The Weekend Australian Magazine story: ‘Different Strokes: Anthony Lister’, April 2016
A feature story for The Weekend Australian Magazine, published in the April 9-10 issue. Excerpt below.
Renowned street artist Anthony Lister was paid to beautify public spaces – then he was arrested for it.
One of Australia’s great modern artists traipses up and down the inner-city streets of his home town wearing a high-visibility yellow vest atop a white polo shirt and shorts. His tool today is not charcoal, paintbrush or aerosol can but an extendable claw that he uses to pick up rubbish from the footpaths and gutters of Spring Hill, Brisbane. On this gloomy Saturday morning in mid-February, Anthony Lister is performing community service because two weeks earlier a magistrate found him guilty of wilful damage by graffiti in a case brought by Brisbane City Council – which first encouraged Lister to paint its traffic signal boxes in 1999.
The irony of this situation is not lost on a man who rejects the label “artist” in favour of “adventure painter”. Lister donated his time for that council initiative, painting 120 boxes in total. In the years that followed he was paid to paint more of them by the Department of Main Roads, earning him enough to set out on the path to international renown. Yet in an abrupt about-face several years ago, BCC endeavoured to make an example of the artist whose work they once encouraged. This morning, a man whose artistic ethos is to beautify degraded public spaces with paint is now tasked with beautifying them by picking up rubbish.
A middle-aged Queensland Government worker meets the crew, comprising Lister and three fellow community servants, at a Corrective Services building on Little Edward Street at 9am and chaperones them on a winding route through the neighbourhood. Had the government worker typed Lister’s name into Google, he would have found recent news articles which note that Lister’s bold, provocative works hang in the homes of Hugh Jackman, Geoffrey Rush and the musician Pink. He would have seen that Lister’s individual paintings can sell for up to $20,000, that Art Collector magazine has listed him as one of Australia’s most collectable artists, that Complex named him among the most influential street artists of all time and that luxury brand Hermès gave over its window in Collins Street, Melbourne, to a Lister installation last year.

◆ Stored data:
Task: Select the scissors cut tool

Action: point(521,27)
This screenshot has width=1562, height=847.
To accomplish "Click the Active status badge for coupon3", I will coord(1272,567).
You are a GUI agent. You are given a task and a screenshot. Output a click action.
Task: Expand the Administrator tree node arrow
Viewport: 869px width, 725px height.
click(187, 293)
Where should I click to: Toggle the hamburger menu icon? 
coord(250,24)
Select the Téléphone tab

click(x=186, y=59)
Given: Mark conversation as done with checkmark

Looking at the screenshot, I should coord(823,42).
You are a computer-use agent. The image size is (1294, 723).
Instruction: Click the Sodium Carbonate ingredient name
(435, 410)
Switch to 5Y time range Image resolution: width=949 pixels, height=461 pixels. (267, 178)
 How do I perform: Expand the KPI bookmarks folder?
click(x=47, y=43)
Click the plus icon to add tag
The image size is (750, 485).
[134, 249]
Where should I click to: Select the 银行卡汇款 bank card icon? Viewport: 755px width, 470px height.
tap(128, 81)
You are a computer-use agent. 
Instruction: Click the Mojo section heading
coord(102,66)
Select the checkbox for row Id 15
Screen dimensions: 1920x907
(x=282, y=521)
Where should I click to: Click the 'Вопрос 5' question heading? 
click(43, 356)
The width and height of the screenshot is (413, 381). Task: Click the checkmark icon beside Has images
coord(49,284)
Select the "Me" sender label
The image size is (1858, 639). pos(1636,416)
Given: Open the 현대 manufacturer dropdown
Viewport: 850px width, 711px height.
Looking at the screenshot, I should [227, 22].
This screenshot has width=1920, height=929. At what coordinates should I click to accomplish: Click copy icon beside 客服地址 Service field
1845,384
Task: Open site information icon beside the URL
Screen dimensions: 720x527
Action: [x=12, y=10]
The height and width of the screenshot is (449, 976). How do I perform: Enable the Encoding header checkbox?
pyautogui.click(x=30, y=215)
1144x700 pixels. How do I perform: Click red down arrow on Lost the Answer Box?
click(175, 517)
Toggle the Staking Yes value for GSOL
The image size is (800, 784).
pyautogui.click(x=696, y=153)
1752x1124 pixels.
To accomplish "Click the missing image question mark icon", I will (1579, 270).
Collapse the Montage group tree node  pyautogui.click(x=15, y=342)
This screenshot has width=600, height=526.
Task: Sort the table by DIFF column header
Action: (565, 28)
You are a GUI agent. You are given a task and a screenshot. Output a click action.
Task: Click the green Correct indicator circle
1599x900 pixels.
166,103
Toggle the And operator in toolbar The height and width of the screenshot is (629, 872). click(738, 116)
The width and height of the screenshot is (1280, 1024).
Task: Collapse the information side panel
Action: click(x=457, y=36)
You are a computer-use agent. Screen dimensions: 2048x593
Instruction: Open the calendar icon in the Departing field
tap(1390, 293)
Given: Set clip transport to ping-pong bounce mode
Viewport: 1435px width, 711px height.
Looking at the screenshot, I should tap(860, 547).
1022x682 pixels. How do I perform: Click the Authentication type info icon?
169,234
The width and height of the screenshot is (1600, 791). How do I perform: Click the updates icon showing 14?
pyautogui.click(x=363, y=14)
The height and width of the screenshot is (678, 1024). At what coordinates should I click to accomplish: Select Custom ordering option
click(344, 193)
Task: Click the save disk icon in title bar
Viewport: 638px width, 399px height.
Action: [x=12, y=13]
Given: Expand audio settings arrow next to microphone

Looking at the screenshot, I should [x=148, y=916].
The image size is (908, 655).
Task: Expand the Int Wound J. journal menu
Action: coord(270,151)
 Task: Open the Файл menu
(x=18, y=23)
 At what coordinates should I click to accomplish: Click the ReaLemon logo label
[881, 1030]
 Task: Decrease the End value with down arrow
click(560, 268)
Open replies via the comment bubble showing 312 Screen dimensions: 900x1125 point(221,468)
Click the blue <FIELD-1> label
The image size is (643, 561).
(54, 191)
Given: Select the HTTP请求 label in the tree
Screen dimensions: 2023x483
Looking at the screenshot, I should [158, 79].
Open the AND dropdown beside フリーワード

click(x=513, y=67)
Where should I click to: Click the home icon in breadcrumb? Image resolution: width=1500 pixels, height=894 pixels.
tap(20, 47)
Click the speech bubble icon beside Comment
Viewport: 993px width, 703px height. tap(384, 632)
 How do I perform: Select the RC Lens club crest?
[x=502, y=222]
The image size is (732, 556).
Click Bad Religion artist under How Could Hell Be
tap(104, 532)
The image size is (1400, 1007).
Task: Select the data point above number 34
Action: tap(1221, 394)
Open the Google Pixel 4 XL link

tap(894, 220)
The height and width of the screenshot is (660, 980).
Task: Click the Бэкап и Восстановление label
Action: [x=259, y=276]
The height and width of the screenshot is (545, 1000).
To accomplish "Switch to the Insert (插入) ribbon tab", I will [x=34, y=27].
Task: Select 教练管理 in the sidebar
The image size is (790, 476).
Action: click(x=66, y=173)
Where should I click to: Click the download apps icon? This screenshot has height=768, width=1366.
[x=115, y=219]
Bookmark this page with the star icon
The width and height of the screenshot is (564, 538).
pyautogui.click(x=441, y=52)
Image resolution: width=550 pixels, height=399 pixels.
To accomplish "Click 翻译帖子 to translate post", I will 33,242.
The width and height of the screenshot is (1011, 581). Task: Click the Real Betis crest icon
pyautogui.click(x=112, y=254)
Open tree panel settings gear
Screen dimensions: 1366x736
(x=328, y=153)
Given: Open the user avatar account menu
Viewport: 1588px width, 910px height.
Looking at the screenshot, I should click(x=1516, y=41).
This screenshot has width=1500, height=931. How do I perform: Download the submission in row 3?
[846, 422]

◆ WHAT TO DO:
**A.** According to the Anthony Lister feature, how many traffic signal boxes did Lister paint for the Brisbane City Council initiative?
**B.** Carry on the Anthony Lister feature from where it stops.

◆ SOLVED TASKS:
**A.** 120 boxes in total.

**B.**
As the community servants pass the Australian Federal Police headquarters and St Andrew’s War Memorial hospital, their black plastic bags grow heavier with each squashed aluminium can and discarded plastic bottle they snatch with their extendable claws. Lister, a boyish 36-year-old and father of three, smiles often and presents an air of playful charisma that infects those around him. He speaks quickly, at a near-manic pace. He is an idealist and an optimist who, in recent years, has taken it upon himself to act as a mouthpiece for street artists.
Past Brisbane Grammar School and the bustling Roma Street railyards they walk, noting the dearth of tagged graffiti that once coloured the walls neighbouring the carriages and train lines; they are now painted a uniform grey. The group tramps past six signal boxes that Lister painted around the turn of the century. They have since been refreshed with other artists’ work, but he remembers them well. There are around 1000 of these throughout Brisbane, and after painting 120 of them for BCC for free, an agreement with the Department of Main Roads allowed Lister to charge $250 a piece for 40 of these paintings, earning him his first $10,000 as an artist and setting him on the path to financial independence.
“He did a tremendous job with the signal boxes and should be commended for it,” says David Hinchliffe, Brisbane’s former deputy mayor, who first commissioned Lister’s work on the BCC boxes in 1999. “He should be given the keys to the city in my opinion.” All up, Lister left his mark and his surname on about 160 signal boxes, turning drab, utilitarian electrical cabinets into unique canvases that added colour and personality to the days of thousands of drivers idling at red lights throughout the city.
In court, Lister admitted that he painted two Fortitude Valley walls, a Paddington skateboard park wall, a city firehose box and a steel garage door in Elizabeth Street. He says that of the five sites, two were painted with the permission of the buildings’ owners, while two were additions to other artists’ works. The charge that stuck related to one of Lister’s iconic faces, drawn on a firehose box in January 2014 in black Sharpie and tagged with his name. The police complaint and restitution reports for each of the five incidents, recorded between 2010 and 2014, show that none was deemed offensive. “If I’d been more criminally minded, maybe I wouldn’t have written my name on the wall,” Lister notes.